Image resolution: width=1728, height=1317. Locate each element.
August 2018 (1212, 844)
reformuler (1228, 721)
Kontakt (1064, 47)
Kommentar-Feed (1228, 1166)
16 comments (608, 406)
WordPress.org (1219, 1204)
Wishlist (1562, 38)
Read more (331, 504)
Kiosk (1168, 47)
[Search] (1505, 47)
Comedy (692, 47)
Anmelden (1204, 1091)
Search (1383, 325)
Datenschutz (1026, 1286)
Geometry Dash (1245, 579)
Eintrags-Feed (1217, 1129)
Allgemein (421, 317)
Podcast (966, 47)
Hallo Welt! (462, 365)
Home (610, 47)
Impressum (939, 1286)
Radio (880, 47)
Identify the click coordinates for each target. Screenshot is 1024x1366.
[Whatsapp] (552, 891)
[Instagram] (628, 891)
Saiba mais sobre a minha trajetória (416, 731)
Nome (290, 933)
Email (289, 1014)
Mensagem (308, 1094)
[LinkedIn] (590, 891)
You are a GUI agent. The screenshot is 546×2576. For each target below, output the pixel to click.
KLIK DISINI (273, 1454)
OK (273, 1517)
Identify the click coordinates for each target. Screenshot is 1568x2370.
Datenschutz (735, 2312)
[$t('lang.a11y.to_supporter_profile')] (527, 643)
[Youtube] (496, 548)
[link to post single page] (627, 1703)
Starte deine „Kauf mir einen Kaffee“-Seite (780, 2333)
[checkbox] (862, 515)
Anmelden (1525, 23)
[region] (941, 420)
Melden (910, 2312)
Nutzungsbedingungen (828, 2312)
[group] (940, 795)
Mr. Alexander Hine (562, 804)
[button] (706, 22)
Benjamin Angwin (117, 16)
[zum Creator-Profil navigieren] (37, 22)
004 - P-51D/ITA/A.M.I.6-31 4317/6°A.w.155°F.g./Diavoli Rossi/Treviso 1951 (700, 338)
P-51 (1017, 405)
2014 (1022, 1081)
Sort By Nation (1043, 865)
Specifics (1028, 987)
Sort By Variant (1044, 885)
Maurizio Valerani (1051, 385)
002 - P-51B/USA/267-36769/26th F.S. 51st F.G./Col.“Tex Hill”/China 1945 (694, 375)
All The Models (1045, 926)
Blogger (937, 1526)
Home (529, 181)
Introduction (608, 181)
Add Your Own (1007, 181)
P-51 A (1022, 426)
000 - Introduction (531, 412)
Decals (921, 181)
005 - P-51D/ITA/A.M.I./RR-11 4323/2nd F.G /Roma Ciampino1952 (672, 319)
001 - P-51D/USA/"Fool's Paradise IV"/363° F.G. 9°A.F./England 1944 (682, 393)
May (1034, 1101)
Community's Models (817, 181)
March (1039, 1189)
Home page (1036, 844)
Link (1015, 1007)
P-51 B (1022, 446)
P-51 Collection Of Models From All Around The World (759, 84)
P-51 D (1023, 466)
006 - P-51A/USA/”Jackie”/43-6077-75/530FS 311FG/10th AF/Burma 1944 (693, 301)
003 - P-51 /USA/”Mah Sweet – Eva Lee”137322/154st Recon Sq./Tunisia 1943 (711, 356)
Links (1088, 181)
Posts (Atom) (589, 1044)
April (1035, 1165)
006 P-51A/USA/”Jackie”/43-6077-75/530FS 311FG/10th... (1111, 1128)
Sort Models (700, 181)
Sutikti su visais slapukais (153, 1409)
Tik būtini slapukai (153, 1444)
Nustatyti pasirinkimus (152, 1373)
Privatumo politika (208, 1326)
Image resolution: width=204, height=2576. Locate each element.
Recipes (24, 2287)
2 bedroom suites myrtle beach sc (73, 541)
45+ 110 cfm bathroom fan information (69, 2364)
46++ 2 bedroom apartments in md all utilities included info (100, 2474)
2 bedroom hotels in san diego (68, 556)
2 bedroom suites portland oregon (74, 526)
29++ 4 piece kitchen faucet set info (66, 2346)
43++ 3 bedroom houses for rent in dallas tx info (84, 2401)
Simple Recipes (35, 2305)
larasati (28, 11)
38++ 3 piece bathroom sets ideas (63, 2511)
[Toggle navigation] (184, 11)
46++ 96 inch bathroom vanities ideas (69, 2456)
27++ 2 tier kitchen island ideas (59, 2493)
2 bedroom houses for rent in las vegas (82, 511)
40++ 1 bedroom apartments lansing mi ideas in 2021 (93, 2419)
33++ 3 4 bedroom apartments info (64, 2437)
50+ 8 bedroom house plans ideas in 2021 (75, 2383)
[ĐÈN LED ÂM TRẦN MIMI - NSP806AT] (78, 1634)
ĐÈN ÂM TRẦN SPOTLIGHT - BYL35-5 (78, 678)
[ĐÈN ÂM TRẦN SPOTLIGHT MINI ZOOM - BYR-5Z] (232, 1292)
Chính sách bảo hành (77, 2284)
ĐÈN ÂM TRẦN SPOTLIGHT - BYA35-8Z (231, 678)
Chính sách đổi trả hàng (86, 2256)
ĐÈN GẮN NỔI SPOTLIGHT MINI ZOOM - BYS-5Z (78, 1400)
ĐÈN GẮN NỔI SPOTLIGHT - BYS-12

== == ==

* [YOUR INSTRUCTIONS] Count, in the listing, each line that holds the string "Image", then give the count and nothing else.

* [RESULT] 2